— А ты много знаешь, — Ульо уже успел принести лопату и выкопал яму для захоронения останков кроликов. — Никому не говори, что мы охотились. Слуга Рэкста будет зол. Он славный дедушка, но с братцем Таном на ножах. А сейчас он навещает родню в деревне, наконец-то собрался. Вернется и скажет, что кроликов стрелять — самоуправство самозванца. Ну и пойдет-поедет… Я уже растопил очаг. Долго кролю вариться? Я могу и не дожить.
— Долго, — Ана засыпала специи в горшочек и залила нарезанное мясо маслом и уксусом. — Кролики жесткие, надо томить их. Пошли в городе поедим, а? У меня есть деньги.
— Шутишь! Третий час ночи, если где и открыто, никто не пустит ребенка моих лет на порог. — По-взрослому укорил Ульо. — Разве в воровской слободе. Но там мы наткнемся на папу Сэна. И он спросит…
— Я разберусь с папой Сэном.

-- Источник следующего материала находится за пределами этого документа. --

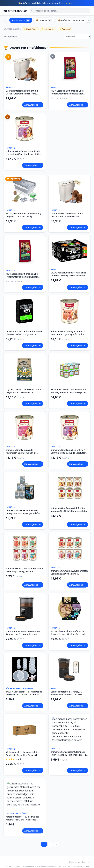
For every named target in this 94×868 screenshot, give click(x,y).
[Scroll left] (6, 20)
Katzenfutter (48, 29)
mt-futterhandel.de (15, 11)
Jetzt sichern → (68, 3)
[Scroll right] (88, 20)
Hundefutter (30, 29)
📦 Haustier (44, 20)
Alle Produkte (21, 20)
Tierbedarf (65, 29)
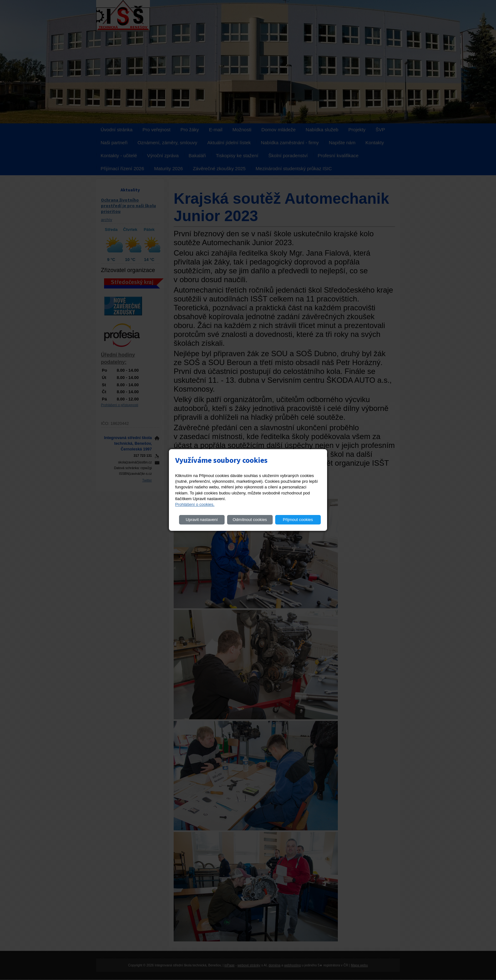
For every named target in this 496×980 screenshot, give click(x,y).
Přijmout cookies (297, 520)
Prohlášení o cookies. (195, 504)
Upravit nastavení (202, 520)
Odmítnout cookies (250, 520)
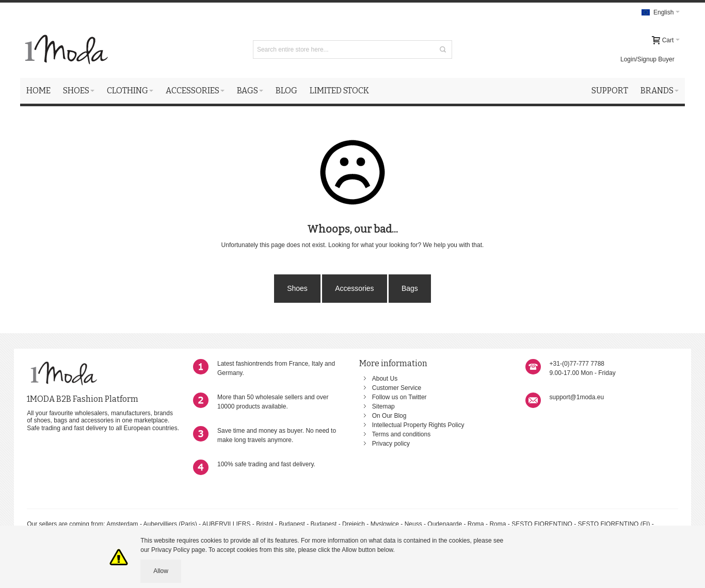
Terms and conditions (401, 434)
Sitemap (383, 406)
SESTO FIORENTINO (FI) (614, 524)
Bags (410, 288)
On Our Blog (389, 416)
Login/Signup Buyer (647, 59)
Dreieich (354, 524)
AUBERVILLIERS (227, 524)
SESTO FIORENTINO (542, 524)
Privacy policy (391, 444)
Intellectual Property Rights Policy (418, 425)
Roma (476, 524)
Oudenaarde (444, 524)
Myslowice (384, 524)
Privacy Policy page (178, 550)
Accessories (354, 288)
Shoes (297, 288)
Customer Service (396, 388)
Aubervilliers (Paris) (170, 524)
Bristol (265, 524)
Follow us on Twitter (399, 397)
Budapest (292, 524)
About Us (384, 379)
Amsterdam (122, 524)
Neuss (413, 524)
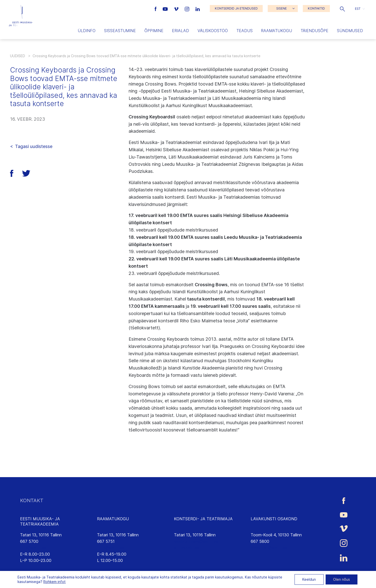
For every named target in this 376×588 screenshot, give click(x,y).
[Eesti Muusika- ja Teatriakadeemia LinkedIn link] (198, 9)
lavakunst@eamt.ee (269, 548)
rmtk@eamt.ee (111, 548)
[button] (342, 9)
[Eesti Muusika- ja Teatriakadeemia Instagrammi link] (187, 9)
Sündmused (350, 31)
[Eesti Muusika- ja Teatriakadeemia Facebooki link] (156, 9)
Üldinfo (86, 31)
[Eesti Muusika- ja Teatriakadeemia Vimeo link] (177, 9)
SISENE (281, 8)
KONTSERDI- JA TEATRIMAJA (203, 519)
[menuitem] (360, 9)
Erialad (180, 31)
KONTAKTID (316, 8)
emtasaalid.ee (187, 548)
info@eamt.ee (33, 548)
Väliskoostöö (213, 31)
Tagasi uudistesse (34, 146)
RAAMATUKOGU (113, 519)
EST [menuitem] (358, 8)
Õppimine (154, 31)
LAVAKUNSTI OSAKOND (274, 519)
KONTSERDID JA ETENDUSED (236, 8)
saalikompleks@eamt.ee (196, 541)
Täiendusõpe (314, 31)
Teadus (244, 31)
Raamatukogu (276, 31)
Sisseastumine (120, 31)
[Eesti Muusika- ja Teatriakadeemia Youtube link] (166, 9)
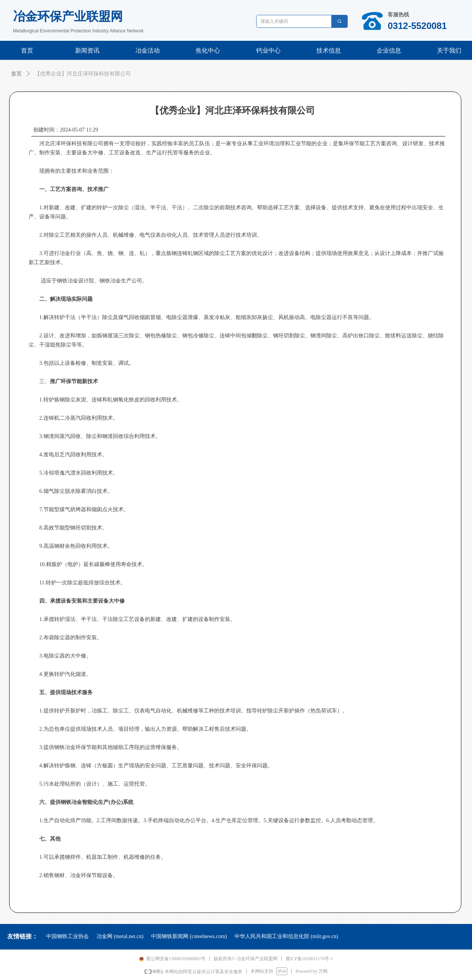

Нам надо поесть, — Ана растерла лоб и грустно признала: — У меня в голове от мыслей колюче, спать я не в состоянии. Мне кажется, папа Ан знал, что начнется, стоит мне попасть в этот город. Есть такая штука, я в неё не верю, но она есть: линия жизни, — Ана зевнула, уложила поверх мяса деревянный кружок и поставила на него кружку с водой, для гнета. — Вот. Так мясо, может, получится помягче. Линии жизней были все по одной, друг Ульо. Долго были, как трава в поле. А сейчас они раз — и спутались, сплелись, и еще вьюн плетет их, плотнее скручивает. Ульо, мне редко бывает страшно. Но сейчас мне…
Ана поёжилась и не стала завершать фразу. Это не имело смысла. Восьмилетний ребенок стоял в дверях и держал в левой руке потертые ножны, хранящие боевой клинок. Ребенок смотрел приветливо и чуть покровительственно.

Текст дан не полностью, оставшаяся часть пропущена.